In some cases, college officials are responding more carefully to requests for documentation of hours because of the new health law, the Affordable Care Act. Starting next year, that law will require employers to provide health benefits to all employees who work at least 30 hours a week. Some institutions have already cut back on the number of courses adjuncts may teach to avoid triggering the health-benefit requirement.
The Internal Revenue Service is collecting comments from higher-education associations, higher-education unions, and adjunct advocacy groups on proposed rules for how adjuncts’ work hours should be calculated.
Ms. Petersen, who has taught at Front Range since the fall of 2009, e-mailed human-resource officials there this month to ask if they would verify, at least in a letter, how many courses she has taught each academic year at the institution. She also wanted the college to use the Education Department’s official certification form for the loan-forgiveness program to state how many hours she has worked as a writing-center consultant.

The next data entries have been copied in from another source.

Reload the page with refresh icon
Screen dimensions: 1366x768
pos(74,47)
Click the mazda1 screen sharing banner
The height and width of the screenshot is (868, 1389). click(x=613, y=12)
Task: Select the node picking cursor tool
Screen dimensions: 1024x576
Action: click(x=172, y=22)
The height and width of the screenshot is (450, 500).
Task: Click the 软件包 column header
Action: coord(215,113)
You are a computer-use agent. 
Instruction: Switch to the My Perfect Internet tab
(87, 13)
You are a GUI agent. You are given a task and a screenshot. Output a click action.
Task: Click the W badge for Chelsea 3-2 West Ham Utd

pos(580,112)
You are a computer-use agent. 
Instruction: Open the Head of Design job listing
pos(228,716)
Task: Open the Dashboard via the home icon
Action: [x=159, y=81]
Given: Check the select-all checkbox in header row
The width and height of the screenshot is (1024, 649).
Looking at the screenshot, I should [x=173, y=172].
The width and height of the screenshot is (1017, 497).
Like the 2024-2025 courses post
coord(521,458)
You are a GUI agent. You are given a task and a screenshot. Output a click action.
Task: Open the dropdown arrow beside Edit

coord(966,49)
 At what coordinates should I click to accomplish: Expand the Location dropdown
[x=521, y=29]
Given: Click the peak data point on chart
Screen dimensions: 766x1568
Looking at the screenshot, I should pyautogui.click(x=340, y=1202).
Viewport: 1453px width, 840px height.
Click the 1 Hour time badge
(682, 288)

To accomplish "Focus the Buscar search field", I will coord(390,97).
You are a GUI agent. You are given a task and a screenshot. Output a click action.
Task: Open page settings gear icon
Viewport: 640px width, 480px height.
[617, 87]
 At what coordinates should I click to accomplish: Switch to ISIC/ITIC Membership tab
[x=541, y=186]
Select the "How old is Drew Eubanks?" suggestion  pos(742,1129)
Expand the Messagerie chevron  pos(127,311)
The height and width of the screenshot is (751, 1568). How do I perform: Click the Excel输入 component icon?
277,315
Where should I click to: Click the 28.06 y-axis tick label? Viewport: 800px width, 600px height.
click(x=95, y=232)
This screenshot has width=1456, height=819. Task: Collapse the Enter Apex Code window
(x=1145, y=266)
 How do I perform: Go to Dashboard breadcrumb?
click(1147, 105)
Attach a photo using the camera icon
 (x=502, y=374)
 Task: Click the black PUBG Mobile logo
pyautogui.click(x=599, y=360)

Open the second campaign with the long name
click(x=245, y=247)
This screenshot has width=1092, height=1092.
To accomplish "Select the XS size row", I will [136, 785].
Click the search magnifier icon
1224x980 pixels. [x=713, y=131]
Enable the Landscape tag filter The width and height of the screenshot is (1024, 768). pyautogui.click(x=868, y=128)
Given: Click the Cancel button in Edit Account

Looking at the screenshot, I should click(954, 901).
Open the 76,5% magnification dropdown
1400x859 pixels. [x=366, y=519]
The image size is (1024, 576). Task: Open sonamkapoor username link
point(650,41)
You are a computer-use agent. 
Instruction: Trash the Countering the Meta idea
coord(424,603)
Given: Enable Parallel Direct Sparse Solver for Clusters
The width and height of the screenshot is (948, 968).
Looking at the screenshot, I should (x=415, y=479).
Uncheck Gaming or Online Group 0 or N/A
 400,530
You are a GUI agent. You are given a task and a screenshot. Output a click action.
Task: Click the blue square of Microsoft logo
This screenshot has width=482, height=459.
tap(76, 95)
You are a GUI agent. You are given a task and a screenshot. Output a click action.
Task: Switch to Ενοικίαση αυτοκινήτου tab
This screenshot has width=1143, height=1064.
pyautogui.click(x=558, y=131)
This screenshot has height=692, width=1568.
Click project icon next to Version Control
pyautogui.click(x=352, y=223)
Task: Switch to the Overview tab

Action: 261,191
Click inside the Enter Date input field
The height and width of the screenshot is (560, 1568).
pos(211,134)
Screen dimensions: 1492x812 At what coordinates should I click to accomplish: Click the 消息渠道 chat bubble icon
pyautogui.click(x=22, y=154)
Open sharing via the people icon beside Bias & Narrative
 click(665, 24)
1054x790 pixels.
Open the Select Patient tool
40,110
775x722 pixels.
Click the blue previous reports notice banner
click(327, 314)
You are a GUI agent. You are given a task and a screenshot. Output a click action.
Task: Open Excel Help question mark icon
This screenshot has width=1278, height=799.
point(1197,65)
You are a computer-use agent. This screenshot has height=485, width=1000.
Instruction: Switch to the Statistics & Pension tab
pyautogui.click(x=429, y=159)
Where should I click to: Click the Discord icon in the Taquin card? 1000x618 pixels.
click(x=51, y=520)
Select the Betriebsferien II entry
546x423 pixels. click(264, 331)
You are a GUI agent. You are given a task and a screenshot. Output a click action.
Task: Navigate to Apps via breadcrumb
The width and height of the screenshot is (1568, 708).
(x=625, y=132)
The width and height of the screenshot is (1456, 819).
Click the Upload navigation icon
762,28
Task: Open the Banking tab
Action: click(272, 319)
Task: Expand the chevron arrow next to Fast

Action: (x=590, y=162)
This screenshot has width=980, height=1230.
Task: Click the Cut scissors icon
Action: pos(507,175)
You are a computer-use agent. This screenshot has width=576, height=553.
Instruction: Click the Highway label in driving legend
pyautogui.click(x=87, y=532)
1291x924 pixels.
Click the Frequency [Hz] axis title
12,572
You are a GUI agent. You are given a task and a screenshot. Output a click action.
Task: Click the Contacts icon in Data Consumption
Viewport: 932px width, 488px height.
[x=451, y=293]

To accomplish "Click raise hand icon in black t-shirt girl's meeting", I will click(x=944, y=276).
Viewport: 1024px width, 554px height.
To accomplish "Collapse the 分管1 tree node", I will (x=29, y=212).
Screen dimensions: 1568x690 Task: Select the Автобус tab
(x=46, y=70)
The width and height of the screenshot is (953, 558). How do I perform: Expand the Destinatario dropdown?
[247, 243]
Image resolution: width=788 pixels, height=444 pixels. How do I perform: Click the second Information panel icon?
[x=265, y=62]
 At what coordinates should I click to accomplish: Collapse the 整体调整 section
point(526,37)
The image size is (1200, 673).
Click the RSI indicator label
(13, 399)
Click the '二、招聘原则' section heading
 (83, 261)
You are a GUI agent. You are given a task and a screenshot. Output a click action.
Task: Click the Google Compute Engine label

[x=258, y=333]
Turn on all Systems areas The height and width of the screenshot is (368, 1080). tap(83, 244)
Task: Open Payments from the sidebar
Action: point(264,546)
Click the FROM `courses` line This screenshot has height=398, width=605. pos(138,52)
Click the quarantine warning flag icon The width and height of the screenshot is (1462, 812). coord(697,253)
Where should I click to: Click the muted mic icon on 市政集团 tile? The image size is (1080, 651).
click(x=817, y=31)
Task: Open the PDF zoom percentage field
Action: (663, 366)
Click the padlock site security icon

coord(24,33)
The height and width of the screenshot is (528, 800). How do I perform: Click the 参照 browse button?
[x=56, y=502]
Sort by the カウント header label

She received an e-mail reply, which she shared with The Chronicle, in which a college administrator wrote that he was “not comfortable making assumptions on hours worked in regard to the ratio of prep and teaching time to hours worked.” The administrator said he was waiting for a decision from the community-college system’s office on how such calculations should be made.
Rhonda Bentz, director of media and legislative communications for the Colorado Community College system, said that a system-level committee is discussing the issue while awaiting a ruling from the IRS.
National University, a nonprofit institution based in California that also offers online programs, eventually provided her with a letter that simply noted how many courses she had taught, she said. Ms. Petersen has taught for National since the spring of 2011.
A spokesman from National didn’t respond to a request for comment.
Looking for Guidance
Borrowers seeking loan forgiveness under the public-service program can’t actually qualify for it until October 2017 because of the required 120 months of repayment. But they need to keep records until then to document that they have met the employment and other eligibility requirements.
The Department of Education uses its employment-certification forms to help it track whether borrowers who may eventually apply for loan forgiveness are on track to meet the eligibility requirements. Without documentation on the official certification form, Ms. Petersen said, she’s not sure whether she will be able to participate in the program.
“I don’t know if any of my work is going to count,” she said.
Ms. Petersen has already qualified for an income-based repayment plan that allows her to skip making loan payments because her income is so meager. Under that program, her remaining debt would be forgiven after 25 years—more than double the time period under the public-service program. “Should I be teaching more classes?” she asked. “I don’t know. All I really want to be able to do is to figure out what I need to be doing in order to qualify.”
Ms. Petersen said she hopes the Department of Education will issue clearer guidance on how colleges should count hours.
“When I look at this Public Service Loan Forgiveness Program, I can’t see how they wouldn’t expect that people getting advanced degrees might get caught up in the adjunct system,” Ms. Petersen said. “It’s very surprising to me that they haven’t come up with a way to say that if you’re teaching a certain amount of courses a year at a postsecondary institution, then that would work.”
Maria Maisto, president of the New Faculty Majority, an adjunct advocacy group, said that the Department of Education and the IRS should “get together and realize that they’re dealing with the same issue here.”
“This represents a real opportunity,” she added, “to educate both agencies on the realities of adjuncts’ work conditions.”